### Collection entries
------

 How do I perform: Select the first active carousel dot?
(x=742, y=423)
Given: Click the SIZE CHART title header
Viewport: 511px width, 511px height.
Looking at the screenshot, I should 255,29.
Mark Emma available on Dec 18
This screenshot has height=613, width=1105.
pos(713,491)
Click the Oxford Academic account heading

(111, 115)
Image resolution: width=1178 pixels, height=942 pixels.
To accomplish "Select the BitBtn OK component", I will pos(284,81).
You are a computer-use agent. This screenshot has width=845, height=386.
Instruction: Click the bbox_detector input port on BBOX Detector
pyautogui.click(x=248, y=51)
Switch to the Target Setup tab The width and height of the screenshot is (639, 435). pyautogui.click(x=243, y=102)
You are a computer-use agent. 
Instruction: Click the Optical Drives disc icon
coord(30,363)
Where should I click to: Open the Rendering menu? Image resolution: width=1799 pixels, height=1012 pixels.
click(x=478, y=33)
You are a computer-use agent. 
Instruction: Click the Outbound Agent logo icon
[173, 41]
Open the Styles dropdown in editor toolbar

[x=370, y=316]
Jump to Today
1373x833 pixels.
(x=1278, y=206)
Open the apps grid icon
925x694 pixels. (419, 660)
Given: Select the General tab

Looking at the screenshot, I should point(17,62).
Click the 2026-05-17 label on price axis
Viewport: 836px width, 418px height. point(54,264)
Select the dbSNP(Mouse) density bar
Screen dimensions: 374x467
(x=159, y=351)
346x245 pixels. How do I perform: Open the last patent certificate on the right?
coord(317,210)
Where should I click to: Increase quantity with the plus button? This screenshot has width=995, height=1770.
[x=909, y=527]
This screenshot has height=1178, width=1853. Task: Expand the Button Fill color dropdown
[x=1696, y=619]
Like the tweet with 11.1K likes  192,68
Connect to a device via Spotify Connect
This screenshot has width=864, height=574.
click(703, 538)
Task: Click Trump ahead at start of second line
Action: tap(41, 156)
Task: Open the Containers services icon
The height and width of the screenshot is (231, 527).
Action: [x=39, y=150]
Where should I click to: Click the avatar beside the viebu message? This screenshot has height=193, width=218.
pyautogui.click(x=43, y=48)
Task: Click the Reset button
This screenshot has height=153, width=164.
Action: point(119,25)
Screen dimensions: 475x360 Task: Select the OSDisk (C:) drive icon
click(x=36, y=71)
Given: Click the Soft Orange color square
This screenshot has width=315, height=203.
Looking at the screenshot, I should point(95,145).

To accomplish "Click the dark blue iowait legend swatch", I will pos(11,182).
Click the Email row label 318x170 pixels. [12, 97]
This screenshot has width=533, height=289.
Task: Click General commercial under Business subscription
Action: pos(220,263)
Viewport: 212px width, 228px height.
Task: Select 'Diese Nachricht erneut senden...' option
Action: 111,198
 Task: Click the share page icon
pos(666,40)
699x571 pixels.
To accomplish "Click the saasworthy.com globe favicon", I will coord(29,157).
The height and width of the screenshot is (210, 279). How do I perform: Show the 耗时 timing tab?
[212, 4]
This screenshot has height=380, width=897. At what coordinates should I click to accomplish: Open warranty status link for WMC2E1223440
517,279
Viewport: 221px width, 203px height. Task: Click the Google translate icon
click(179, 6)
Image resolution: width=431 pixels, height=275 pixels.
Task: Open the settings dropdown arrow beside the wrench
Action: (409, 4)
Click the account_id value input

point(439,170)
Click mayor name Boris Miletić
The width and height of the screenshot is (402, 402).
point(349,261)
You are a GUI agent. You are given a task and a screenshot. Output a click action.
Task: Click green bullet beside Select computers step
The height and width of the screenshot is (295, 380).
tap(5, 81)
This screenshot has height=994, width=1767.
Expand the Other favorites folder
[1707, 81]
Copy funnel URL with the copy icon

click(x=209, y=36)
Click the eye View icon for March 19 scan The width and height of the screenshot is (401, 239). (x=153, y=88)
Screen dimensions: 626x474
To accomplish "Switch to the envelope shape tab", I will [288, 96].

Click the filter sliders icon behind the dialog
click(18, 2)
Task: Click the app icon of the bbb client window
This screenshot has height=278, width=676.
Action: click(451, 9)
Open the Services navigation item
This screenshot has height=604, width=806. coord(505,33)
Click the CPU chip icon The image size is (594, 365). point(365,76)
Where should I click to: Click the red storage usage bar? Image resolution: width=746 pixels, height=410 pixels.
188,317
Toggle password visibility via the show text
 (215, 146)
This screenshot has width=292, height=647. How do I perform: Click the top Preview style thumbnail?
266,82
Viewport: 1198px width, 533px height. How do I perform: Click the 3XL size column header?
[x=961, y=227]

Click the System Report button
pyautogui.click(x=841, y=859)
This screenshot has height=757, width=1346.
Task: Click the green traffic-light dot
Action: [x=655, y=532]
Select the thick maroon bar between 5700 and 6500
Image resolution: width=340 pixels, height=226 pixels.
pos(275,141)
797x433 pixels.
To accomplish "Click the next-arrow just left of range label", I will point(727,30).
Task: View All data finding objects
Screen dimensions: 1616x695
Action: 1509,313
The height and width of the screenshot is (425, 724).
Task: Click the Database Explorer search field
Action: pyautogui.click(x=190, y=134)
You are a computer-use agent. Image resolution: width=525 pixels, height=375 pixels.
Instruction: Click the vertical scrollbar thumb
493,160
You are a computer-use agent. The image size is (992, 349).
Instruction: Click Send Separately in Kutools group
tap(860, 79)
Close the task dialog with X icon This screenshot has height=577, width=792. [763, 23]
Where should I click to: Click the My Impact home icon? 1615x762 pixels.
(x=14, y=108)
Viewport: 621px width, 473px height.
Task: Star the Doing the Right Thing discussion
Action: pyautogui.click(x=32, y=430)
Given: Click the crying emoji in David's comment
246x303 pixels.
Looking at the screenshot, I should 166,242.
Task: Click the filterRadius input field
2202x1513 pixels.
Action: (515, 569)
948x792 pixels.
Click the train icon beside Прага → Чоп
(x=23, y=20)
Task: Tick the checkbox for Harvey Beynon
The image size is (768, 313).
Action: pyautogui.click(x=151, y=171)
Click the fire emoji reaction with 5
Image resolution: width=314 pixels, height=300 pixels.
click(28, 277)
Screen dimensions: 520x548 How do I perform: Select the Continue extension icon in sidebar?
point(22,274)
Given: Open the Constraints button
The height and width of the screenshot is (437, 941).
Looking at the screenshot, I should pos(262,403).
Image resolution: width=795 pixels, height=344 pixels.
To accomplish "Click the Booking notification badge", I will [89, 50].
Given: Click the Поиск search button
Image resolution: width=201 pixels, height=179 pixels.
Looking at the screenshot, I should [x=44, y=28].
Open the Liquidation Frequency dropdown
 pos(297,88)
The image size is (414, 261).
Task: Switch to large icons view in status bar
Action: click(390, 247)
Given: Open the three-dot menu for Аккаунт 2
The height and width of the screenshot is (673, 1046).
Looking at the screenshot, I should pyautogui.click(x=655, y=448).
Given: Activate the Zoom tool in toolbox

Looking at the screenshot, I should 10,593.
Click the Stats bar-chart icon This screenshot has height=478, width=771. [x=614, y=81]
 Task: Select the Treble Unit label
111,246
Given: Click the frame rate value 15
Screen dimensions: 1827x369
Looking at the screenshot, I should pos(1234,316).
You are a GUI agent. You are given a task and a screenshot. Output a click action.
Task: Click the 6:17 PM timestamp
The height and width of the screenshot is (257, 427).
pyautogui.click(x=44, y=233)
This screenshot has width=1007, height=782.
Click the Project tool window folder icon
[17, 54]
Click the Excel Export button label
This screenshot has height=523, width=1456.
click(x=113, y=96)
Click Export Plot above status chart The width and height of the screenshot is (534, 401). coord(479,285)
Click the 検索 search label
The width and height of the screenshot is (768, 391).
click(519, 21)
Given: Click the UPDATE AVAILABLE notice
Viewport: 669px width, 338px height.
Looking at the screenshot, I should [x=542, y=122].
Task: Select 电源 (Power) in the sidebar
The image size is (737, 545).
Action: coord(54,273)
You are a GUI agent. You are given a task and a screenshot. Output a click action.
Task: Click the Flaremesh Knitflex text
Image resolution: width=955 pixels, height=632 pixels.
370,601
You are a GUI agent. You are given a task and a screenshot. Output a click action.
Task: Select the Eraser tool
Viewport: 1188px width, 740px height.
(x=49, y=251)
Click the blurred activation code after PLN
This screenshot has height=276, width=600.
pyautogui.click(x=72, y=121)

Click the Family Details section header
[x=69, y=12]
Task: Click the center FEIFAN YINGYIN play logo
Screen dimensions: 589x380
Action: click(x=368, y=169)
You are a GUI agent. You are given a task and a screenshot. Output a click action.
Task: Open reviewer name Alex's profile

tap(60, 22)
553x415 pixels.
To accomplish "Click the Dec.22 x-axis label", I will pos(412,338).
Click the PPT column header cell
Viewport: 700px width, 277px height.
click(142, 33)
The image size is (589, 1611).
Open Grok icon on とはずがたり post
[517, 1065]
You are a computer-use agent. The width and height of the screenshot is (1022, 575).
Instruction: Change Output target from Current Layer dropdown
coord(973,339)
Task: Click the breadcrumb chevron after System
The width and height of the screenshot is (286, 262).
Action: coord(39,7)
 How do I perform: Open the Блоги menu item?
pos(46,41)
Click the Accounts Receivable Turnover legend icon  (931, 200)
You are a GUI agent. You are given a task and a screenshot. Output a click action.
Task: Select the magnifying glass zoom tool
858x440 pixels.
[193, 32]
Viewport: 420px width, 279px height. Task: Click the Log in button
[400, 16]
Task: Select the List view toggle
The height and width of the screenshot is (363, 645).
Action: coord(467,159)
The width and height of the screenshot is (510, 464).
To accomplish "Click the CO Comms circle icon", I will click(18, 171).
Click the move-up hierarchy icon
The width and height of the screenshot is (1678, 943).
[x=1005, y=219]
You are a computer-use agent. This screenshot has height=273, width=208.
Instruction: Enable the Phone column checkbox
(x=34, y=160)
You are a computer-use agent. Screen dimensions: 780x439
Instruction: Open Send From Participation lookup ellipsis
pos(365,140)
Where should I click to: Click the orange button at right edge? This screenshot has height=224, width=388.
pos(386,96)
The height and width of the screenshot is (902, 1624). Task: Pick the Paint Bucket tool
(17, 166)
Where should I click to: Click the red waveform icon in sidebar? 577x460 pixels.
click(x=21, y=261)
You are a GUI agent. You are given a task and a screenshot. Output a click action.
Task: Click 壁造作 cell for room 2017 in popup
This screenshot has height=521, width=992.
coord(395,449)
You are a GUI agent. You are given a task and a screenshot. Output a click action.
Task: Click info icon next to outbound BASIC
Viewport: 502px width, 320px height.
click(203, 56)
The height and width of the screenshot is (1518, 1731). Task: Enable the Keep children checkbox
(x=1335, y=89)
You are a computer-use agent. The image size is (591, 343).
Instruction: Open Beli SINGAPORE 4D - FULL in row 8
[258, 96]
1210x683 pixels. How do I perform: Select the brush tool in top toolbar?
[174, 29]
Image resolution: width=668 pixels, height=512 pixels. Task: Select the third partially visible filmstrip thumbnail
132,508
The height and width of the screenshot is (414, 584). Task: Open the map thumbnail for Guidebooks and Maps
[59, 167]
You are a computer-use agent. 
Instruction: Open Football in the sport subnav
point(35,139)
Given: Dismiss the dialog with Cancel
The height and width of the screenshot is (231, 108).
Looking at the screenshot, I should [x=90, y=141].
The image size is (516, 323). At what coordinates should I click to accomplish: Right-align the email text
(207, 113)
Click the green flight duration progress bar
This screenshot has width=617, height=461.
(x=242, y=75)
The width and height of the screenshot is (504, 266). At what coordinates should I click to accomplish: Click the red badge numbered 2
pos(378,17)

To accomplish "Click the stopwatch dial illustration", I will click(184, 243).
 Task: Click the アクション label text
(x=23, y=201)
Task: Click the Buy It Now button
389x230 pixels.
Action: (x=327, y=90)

------

### Brief
Express the listing from its first line through the line containing "(x=159, y=351)", inclusive, as a Markdown table. Use the columns Row and Line, give each row a number, and omit blank lines.

### Finished exercise
| Row | Line |
|---|---|
| 1 |  How do I perform: Select the first active carousel dot? |
| 2 | (x=742, y=423) |
| 3 | Given: Click the SIZE CHART title header |
| 4 | Viewport: 511px width, 511px height. |
| 5 | Looking at the screenshot, I should 255,29. |
| 6 | Mark Emma available on Dec 18 |
| 7 | This screenshot has height=613, width=1105. |
| 8 | pos(713,491) |
| 9 | Click the Oxford Academic account heading |
| 10 | (111, 115) |
| 11 | Image resolution: width=1178 pixels, height=942 pixels. |
| 12 | To accomplish "Select the BitBtn OK component", I will pos(284,81). |
| 13 | You are a computer-use agent. This screenshot has width=845, height=386. |
| 14 | Instruction: Click the bbox_detector input port on BBOX Detector |
| 15 | pyautogui.click(x=248, y=51) |
| 16 | Switch to the Target Setup tab The width and height of the screenshot is (639, 435). pyautogui.click(x=243, y=102) |
| 17 | You are a computer-use agent.  |
| 18 | Instruction: Click the Optical Drives disc icon |
| 19 | coord(30,363) |
| 20 | Where should I click to: Open the Rendering menu? Image resolution: width=1799 pixels, height=1012 pixels. |
| 21 | click(x=478, y=33) |
| 22 | You are a computer-use agent.  |
| 23 | Instruction: Click the Outbound Agent logo icon |
| 24 | [173, 41] |
| 25 | Open the Styles dropdown in editor toolbar |
| 26 | [x=370, y=316] |
| 27 | Jump to Today |
| 28 | 1373x833 pixels. |
| 29 | (x=1278, y=206) |
| 30 | Open the apps grid icon |
| 31 | 925x694 pixels. (419, 660) |
| 32 | Given: Select the General tab |
| 33 | Looking at the screenshot, I should point(17,62). |
| 34 | Click the 2026-05-17 label on price axis |
| 35 | Viewport: 836px width, 418px height. point(54,264) |
| 36 | Select the dbSNP(Mouse) density bar |
| 37 | Screen dimensions: 374x467 |
| 38 | (x=159, y=351) |